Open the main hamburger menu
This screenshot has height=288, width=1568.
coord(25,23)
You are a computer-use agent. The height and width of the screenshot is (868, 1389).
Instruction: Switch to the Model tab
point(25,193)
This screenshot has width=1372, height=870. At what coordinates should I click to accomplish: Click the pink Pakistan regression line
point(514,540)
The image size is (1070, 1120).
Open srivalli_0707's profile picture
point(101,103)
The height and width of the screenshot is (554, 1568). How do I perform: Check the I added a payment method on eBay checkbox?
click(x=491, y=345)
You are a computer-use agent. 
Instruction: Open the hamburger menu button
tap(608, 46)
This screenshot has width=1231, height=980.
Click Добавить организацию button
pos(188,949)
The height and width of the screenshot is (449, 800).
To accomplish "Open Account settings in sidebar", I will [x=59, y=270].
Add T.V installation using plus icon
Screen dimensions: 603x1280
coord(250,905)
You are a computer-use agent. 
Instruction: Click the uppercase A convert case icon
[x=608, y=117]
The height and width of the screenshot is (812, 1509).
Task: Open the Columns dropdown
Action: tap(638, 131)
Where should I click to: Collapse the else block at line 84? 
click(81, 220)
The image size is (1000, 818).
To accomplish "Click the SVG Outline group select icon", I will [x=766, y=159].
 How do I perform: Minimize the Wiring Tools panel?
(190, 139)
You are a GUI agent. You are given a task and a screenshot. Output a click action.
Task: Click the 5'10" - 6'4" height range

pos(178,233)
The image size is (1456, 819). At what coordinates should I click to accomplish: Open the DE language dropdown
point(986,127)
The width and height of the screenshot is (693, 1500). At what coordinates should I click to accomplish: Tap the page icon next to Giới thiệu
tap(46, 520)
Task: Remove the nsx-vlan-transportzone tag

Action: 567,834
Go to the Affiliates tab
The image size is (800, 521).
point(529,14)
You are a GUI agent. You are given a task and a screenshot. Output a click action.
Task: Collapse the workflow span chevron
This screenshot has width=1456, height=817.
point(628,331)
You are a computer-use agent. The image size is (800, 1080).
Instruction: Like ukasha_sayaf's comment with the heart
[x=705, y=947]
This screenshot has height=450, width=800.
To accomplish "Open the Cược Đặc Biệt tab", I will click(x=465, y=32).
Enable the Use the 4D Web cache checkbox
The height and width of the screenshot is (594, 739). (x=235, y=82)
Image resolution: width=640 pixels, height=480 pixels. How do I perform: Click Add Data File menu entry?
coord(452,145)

# # # #

• _Exercise goal_
Can you pull out every line of the entries above that contains the string "menu"?

• _Solution to the exercise_
Open the main hamburger menu
Instruction: Open the hamburger menu button
Image resolution: width=640 pixels, height=480 pixels. How do I perform: Click Add Data File menu entry?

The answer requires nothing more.